CS: In that case, you might have to pay extra premium.
User: What will the premium be?
CS: It will be $270. If you sign up for two years, you will get a 10 percent discount.
CS: I think Policy 1 and Policy 2 will be most suitable for you.
CS: Should I set up the automated premium collection system for you to pay the premium?
In the above example, the CS already has a lot of data on health insurance. Based on the data, it is advising the user on the most suitable health insurance policies.
Cognitive Computing, Machine Learning and AI
Both cognitive computing and machine learning can be considered subsets of AI. Obviously, there are certain commonalities across the three disciplines. Though machine learning performs tasks that are distinct, the differences between AI and cognitive computing are blurred. Many people are of the opinion that there is no basic difference between AI and cognitive computing because both enable computing systems to behave like human brains. But it is difficult for any one discipline to function totally independently of the other three. (For more on AI, see Thinking Machines: The Artificial Intelligence Debate.)
Machine learning is a type of data analysis that helps computers to find hidden insights from data it receives and build data models. Machine learning creates algorithms and fits them into computing systems so that whenever new data is received by the machine, the computing system could learn from the new data and build data models without any human intervention. Cognitive computing uses these data models to deeply understand new problems or situations and provides one or more solutions.
To summarize, to understand problems and provide solutions, cognitive computing relies on the data models, patterns and insights provided by machine learning.
Is Cognitive Computing the New Era of Computing?
Are computing systems today doing something significantly different from what computing systems did in the past? To enable computers to think and act like human brains, even partially, is a significant landmark – it is a machine, after all. When computers were invented, they were used to organize information in tabular form. After that, computers would be programmed to do specific tasks – without instruction, they would not be able to do anything. Now computers are able to learn from the inputs they receive without human intervention and provide solutions to problems.
To decide if cognitive computing has really ushered in a new era of computing, let's take a look at Airbus, one of the largest aircraft manufacturers in the world. With the help of cognitive computing and IoT, Airbus is able to gather important data about each aircraft that helps it to customize maintenance activities for each aircraft. Traditionally, aircraft would be brought in for maintenance at two-year intervals as per standards. But now, based on the data generated and processed by cognitive computing systems, Airbus can speedily fix issues and optimize performance. According to Laurent Martinez, head of business unit services at Airbus, data and cognitive computing are very important to the future of air travel.
Many of the newer models of the Airbus comprise 300 million parts which collect information about the aircraft during flight. While this information is used for better maintenance and upkeep of the aircraft, the cognitive computing systems within the aircraft also adapt to fix problems, if any, and optimize performance during the flight. This is also a huge cost-saving step. According to Martinez, "Overall, I'm deeply convinced that IoT, cognitive science and technologies will move aviation to the next level in terms of operations and in terms of passenger experience."
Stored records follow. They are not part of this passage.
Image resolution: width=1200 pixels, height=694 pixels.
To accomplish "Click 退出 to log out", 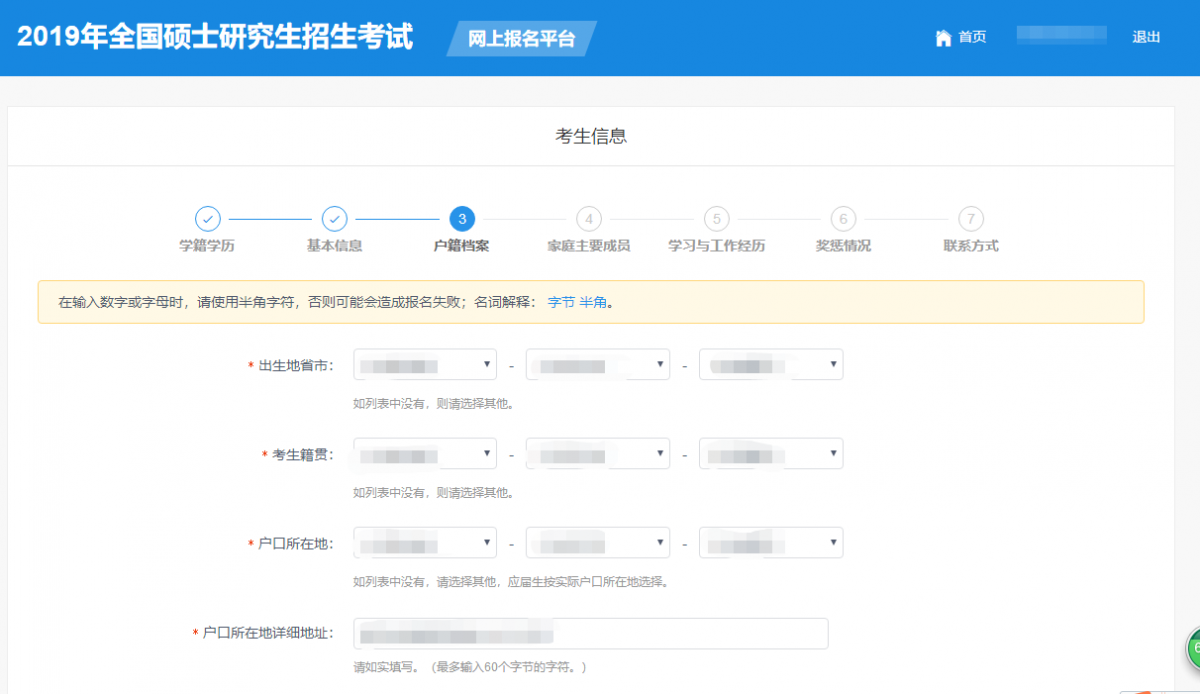I will point(1145,37).
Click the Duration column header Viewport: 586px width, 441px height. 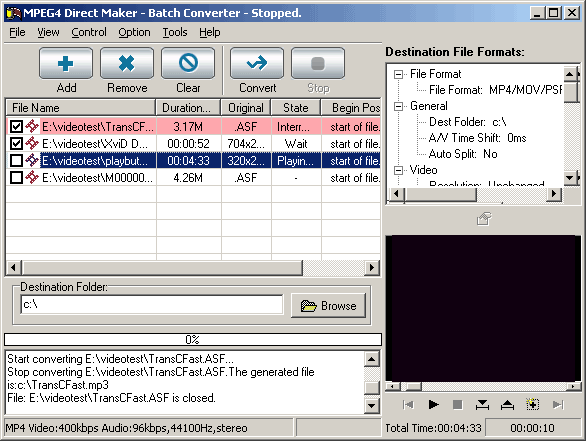click(188, 108)
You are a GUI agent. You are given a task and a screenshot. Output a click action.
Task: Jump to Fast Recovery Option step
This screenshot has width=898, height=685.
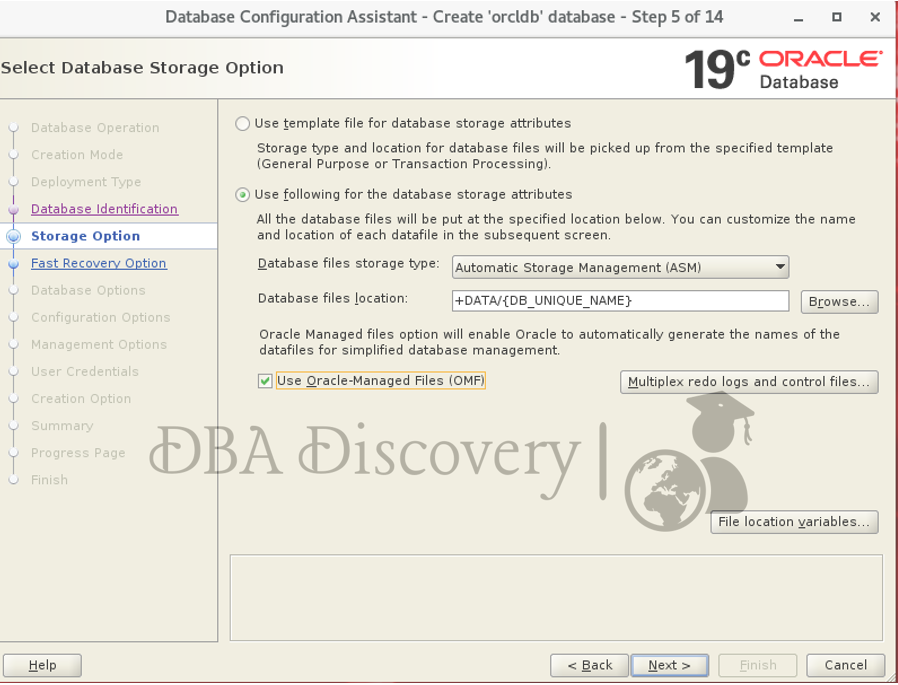point(98,263)
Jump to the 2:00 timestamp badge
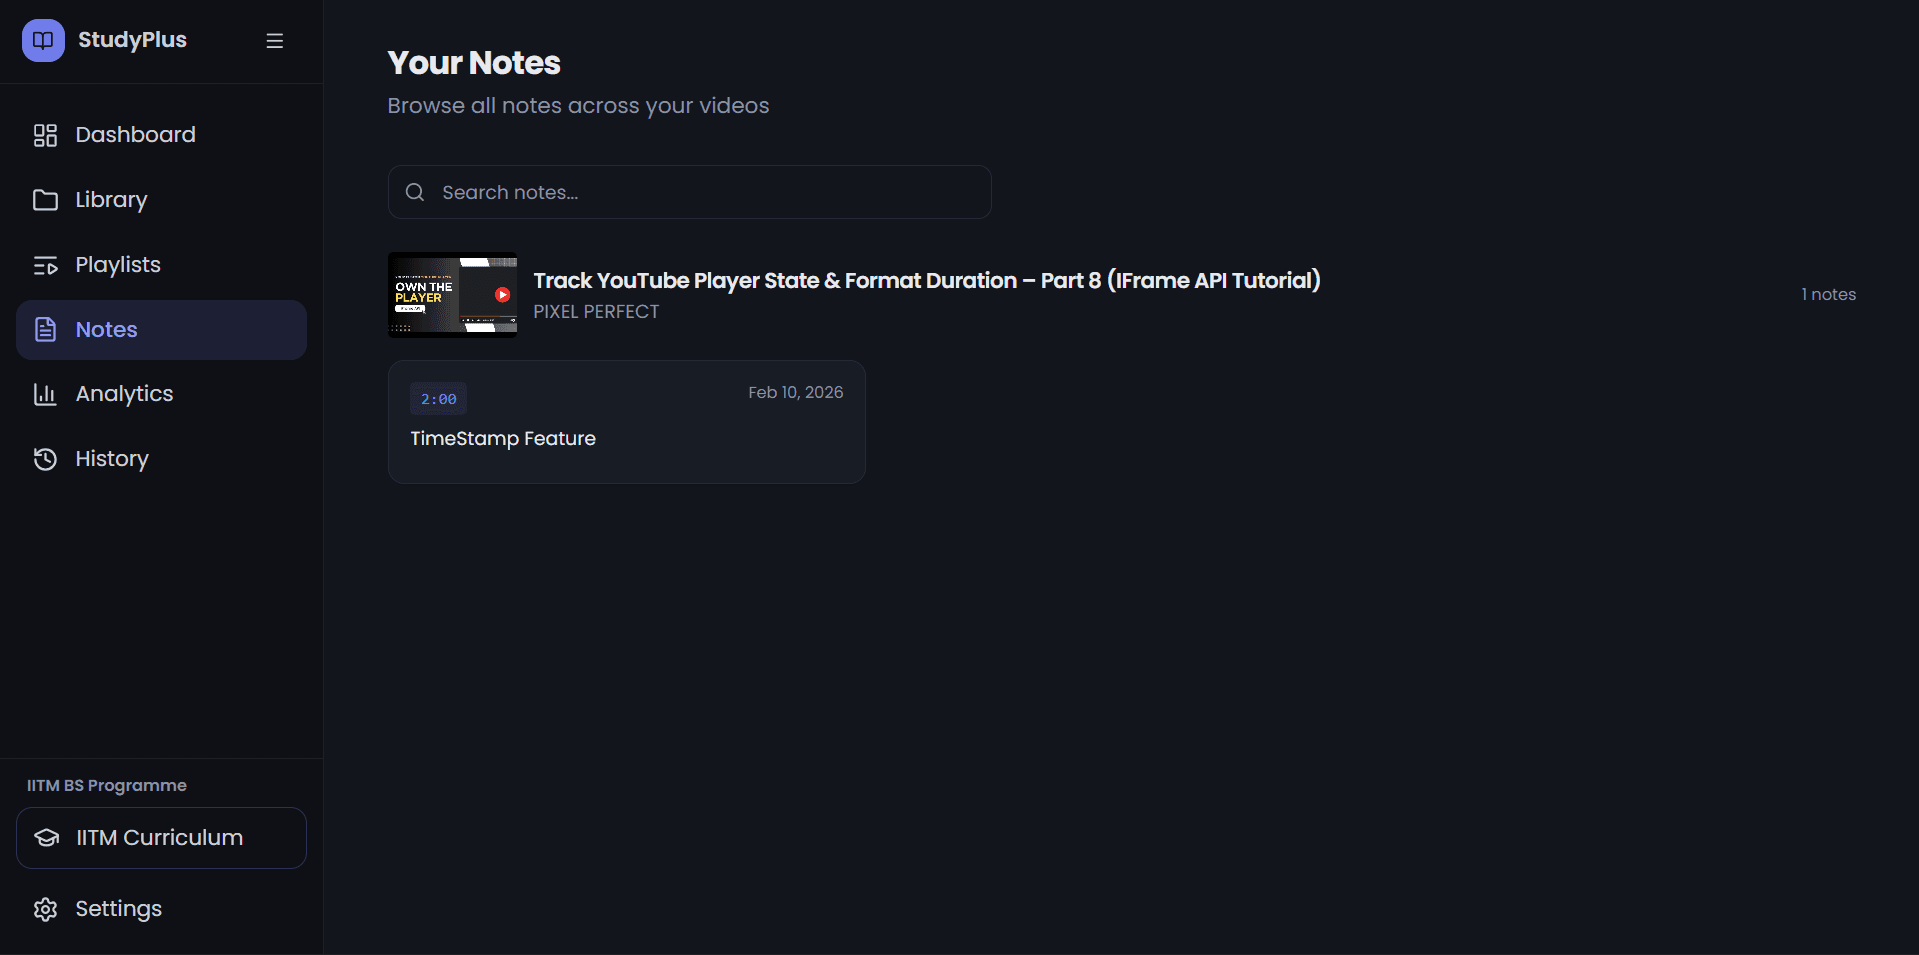The width and height of the screenshot is (1919, 955). [438, 399]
While the significance of the arrival of cognitive computing is being documented, a few questions need to be answered. There is still no clear distinction between AI and cognitive computing. If cognitive computing is indeed a subset of AI, what was the need to carve out a separate discipline of AI? While there are good reasons to praise the evolution of the computing systems, there is a lot of doubt as to whether a computing system can be as efficient as the human brain. A human brain is extremely complex and a supremely intelligent machine, and to equal it is no mean task. Until then, it would be appropriate to say that cognitive computing is partially capable of equaling the human brain.